The agents were relieved of their duties for "disciplinary reasons", said Secret Service spokesman Ed Donovan, declining to elaborate.
Donovan said the incident happened prior to Obama's arrival in the country on Monday and did not compromise the president's security in any way.
The incident represents a fresh blemish for an elite agency struggling to rehabilitate its reputation following a high-profile
prostitution scandal and other allegations of misconduct. An inspector general's report in December concluded there was no evidence of widespread misconduct, in line with the service's longstanding assertion that it has no tolerance for inappropriate behaviour.
The agents sent home from Amsterdam were placed on administrative leave, according to the Washington Post, which first reported the disciplinary action.

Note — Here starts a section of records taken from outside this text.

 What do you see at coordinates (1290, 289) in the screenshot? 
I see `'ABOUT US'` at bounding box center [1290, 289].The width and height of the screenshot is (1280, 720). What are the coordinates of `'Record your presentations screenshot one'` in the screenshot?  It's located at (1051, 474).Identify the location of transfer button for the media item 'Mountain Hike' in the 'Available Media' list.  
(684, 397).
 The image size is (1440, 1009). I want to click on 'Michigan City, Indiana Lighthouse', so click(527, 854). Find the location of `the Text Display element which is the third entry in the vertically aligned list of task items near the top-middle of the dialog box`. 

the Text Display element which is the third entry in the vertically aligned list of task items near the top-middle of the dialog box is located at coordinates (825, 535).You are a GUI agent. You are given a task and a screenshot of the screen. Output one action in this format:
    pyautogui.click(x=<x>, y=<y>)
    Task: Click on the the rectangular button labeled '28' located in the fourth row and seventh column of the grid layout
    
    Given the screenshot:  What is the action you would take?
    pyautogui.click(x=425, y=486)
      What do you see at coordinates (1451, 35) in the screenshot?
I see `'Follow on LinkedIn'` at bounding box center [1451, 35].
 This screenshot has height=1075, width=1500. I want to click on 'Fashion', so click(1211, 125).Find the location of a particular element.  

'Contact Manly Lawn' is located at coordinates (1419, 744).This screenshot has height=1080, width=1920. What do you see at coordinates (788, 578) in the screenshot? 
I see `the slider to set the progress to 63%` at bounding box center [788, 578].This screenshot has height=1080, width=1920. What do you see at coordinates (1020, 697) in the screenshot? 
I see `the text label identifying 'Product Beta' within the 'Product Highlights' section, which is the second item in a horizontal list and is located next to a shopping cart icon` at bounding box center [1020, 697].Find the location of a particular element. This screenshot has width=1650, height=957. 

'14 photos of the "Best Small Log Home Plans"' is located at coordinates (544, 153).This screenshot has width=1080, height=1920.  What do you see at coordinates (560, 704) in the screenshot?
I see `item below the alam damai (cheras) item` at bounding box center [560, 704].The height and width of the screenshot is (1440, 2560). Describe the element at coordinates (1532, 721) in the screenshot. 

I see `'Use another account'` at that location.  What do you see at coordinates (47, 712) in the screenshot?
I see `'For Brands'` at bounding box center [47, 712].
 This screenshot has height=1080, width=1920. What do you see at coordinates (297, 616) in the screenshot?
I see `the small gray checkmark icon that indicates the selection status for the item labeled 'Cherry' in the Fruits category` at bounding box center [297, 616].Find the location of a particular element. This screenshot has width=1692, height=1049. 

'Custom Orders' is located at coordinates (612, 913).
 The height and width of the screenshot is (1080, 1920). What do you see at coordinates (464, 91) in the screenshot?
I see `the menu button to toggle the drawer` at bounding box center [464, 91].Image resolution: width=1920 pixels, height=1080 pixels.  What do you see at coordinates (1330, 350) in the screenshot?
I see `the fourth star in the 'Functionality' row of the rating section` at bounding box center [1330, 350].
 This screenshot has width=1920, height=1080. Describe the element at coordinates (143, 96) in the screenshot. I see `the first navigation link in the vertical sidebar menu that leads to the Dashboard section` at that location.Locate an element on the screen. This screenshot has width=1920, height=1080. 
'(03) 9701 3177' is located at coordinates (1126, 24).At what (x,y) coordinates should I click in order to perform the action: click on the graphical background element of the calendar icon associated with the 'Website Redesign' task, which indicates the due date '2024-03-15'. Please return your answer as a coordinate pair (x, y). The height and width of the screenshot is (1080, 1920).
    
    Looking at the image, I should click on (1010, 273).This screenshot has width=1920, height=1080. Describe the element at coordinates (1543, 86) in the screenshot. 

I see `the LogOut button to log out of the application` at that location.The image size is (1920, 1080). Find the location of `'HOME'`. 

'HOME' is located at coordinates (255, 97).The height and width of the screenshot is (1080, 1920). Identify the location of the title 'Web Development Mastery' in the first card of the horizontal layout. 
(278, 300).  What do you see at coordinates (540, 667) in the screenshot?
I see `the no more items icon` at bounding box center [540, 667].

The newspaper said all three were on the Counter Assault Team, which defends the president if he comes under attack, and that one agent was a "team leader''.
One agent was discovered highly intoxicated by staff at a hotel, who reported it to the US embassy, said a person familiar with the situation. The other two agents were deemed complicit because they did not intervene despite being in a position to assist the drunken agent, the person said.
"It wasn't like a big, crazy party,'' they said.
In 2012 the Secret Service adopted new guidelines forbidding agents from visiting non-reputable establishments or bringing foreigners to their hotel rooms.
The standards of conduct also forbid agents in the presidential protection force from consuming alcohol within 10 hours of reporting for duty and require trips to be staffed by a supervisor from the agency's Office of Professional Responsibility.
Obama arrived in the Netherlands early on Monday on the first leg of a week long, four-country trip. He departed for Brussels on Tuesday night, and there were no known security issues during his stay in the Netherlands.